• [Page excerpt]:
Atypical Tumors of the Facial Nerve

Case Series and Review of the Literature

Lindsey Ross, M.D; Doniel Drazin, M.D; Paula Eboli, M.D; Gregory P. Lekovic, M.D., Ph.D.

Disclosures

Neurosurg Focus. 2013;34(3):e2 

In This Article

Results

A total of 12 patients with tumors of the facial nerve were identified during the study period. Preoperatively identified facial nerve schwannomas treated with up-front radiosurgery (n = 2) or with resection and cable grafting (n = 2) were excluded from analysis. In addition, a facial nerve schwannoma diagnosed intraoperatively during surgery as a presumed vestibular schwannoma (n = 1) and a metastatic tumor to the CPA (n = 1) causing facial weakness were excluded from analysis. Finally, tumors that were believed to be facial nerve schwannomas based on imaging and that had been managed with a "wait and scan" approach were similarly excluded (n = 2). One tumor that was isolated to the mastoid segment of the facial nerve and that exhibited radiographic features believed to be unusual for schwannoma was found at surgery to be a schwannoma; this case was included because the tumor was not identified preoperatively as a facial nerve schwannoma (see Case 2 below). The charts of the 4 patients with "atypical" tumors of the facial nerve were reviewed and analyzed.

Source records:
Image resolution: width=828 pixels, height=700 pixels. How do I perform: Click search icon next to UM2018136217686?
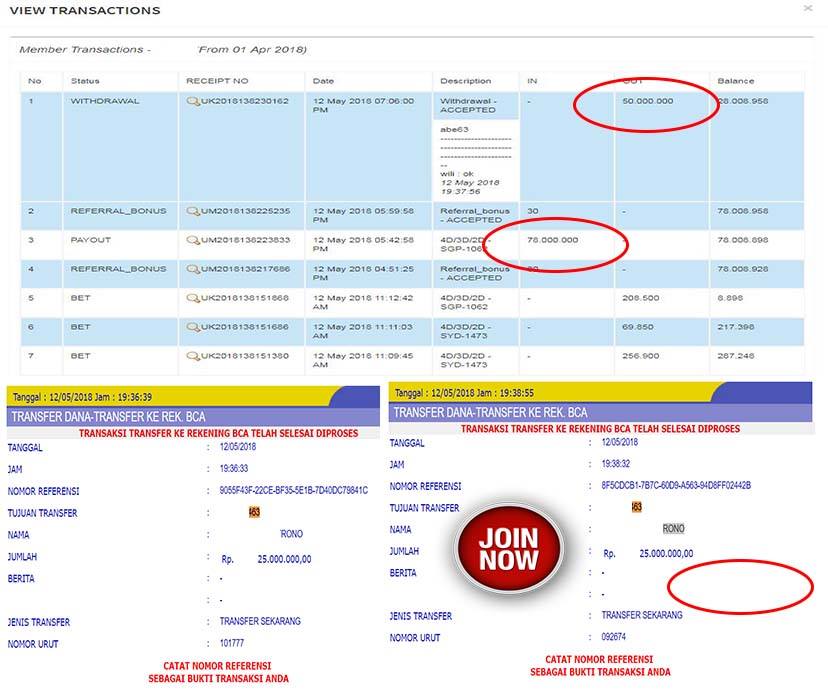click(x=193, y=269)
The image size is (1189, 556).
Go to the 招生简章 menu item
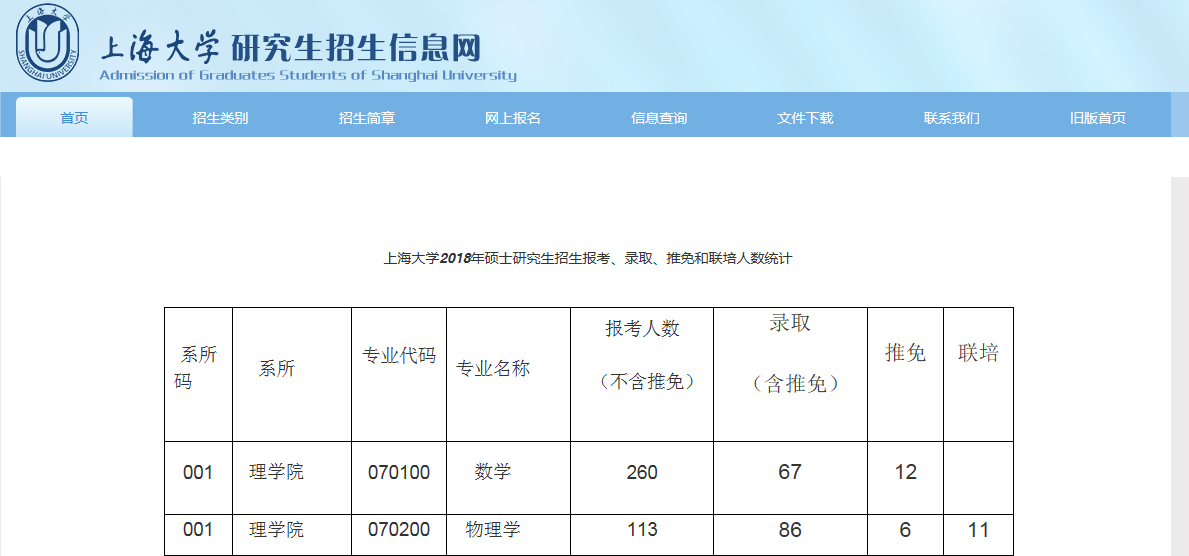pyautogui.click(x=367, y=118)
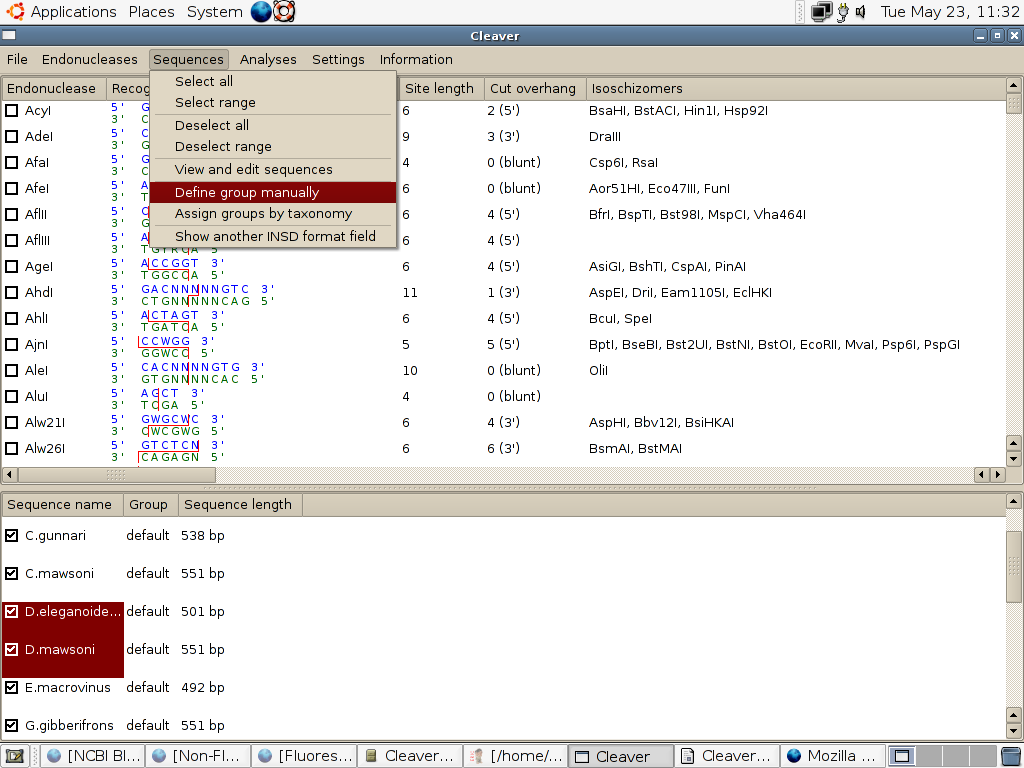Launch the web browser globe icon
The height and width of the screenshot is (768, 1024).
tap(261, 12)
* * *
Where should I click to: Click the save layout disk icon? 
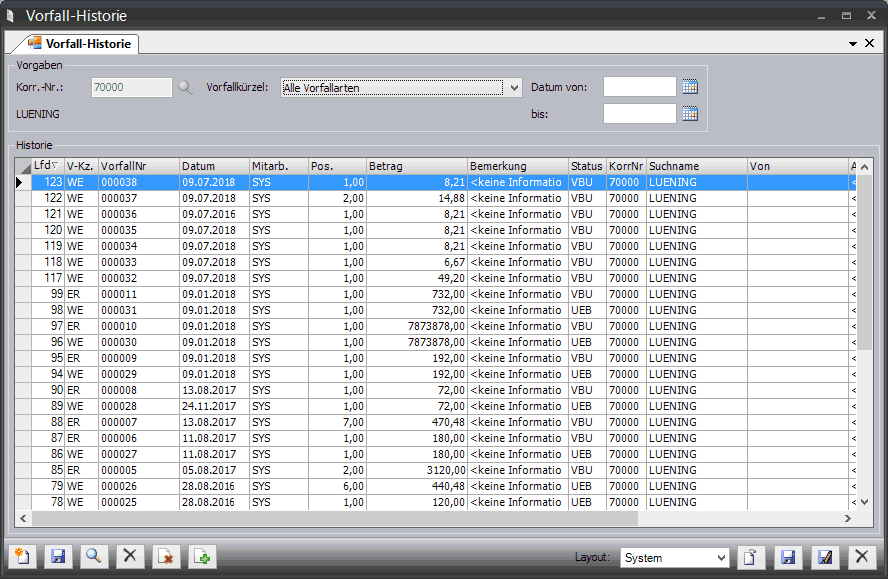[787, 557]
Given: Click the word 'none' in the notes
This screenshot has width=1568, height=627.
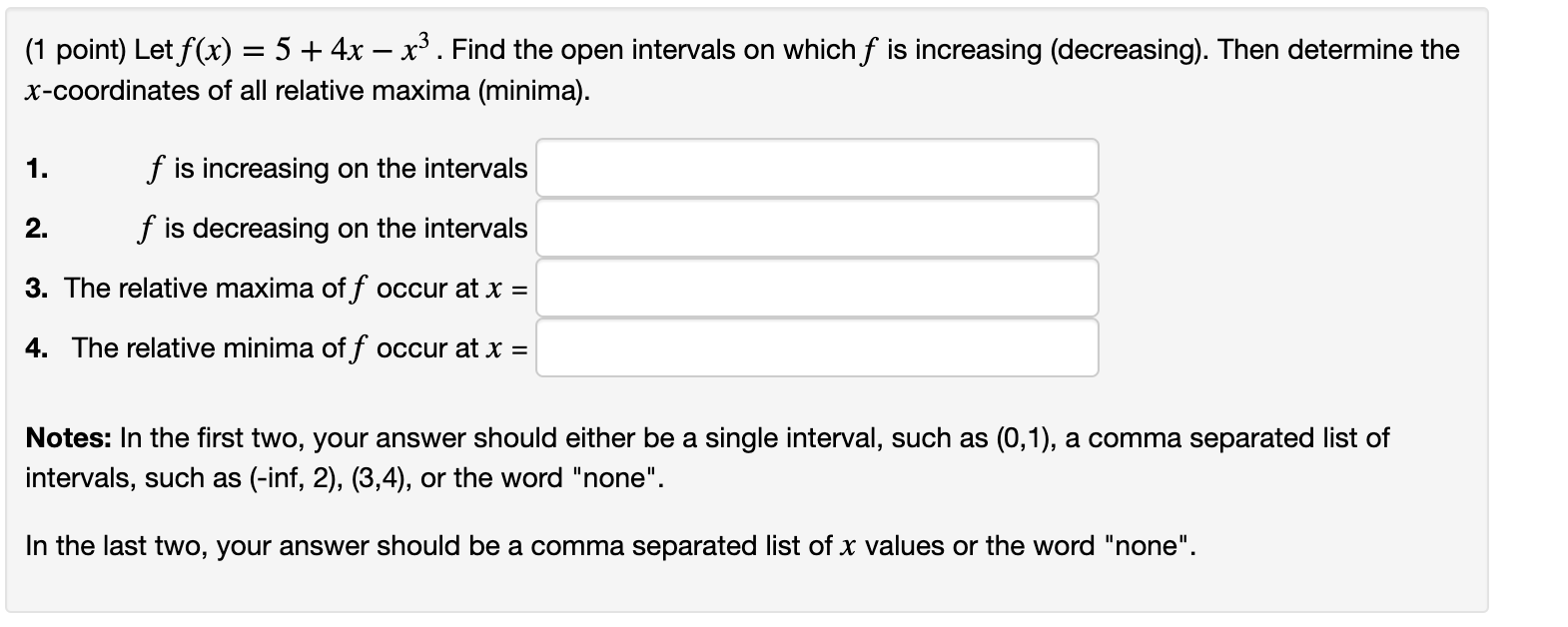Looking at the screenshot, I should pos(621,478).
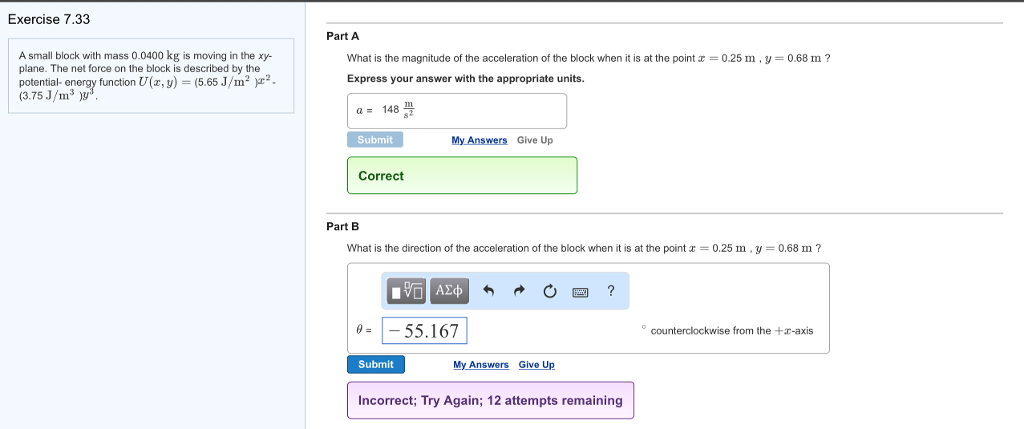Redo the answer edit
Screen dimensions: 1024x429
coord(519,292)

• [Exercises]:
**a.** Reproduce word for word the part of the facial nerve tumor article that starts at the words "Atypical Tumors of" and ends after the words "Lekovic, M.D., Ph.D.".
**b.** Answer these from the article on atypical facial nerve tumors:
(i) How many patients with tumors of the facial nerve were identified during the study period?
(ii) How many metastatic tumors to the CPA were excluded from analysis?
(iii) How many patients with "atypical" tumors had their charts reviewed and analyzed?
**c.** Write the next part of the article on atypical facial nerve tumors, picking up after its last sentence.
This material has nothing to do with the text about facial nerve tumors.

• [Exercise responses]:
**a.**
Atypical Tumors of the Facial Nerve

Case Series and Review of the Literature

Lindsey Ross, M.D; Doniel Drazin, M.D; Paula Eboli, M.D; Gregory P. Lekovic, M.D., Ph.D.

**b.**
(i) 12
(ii) 1
(iii) 4

**c.**
Patient Characteristics

There were 2 men and 2 women. The mean age was 53 years old. All 4 patients presented with some degree of facial paresis, except the patient in Case 3; the length of time from onset of facial weakness to diagnosis was 21 months. Three of the 4 patients had a history of remote Bell palsy, after which a complete recovery was made.

Surgical interventions included facial nerve decompression (n = 3), partial tumor resection and/or biopsy (n = 3), and tumor resection with interposition cable graft (n = 1). The approach was via a middle fossa craniotomy (n = 2) or a transpetrosal one (n = 2). Tumor histology was consistent with a hemangioma of the facial nerve (n = 1), meningioma (n = 1), schwannoma (n = 1), and a glomus facialis tumor (n = 1).

The mean preoperative House-Brackmann facial nerve grade was III. The mean House-Brackmann facial nerve grade at last follow-up was II. There was no major perioperative morbidity or death.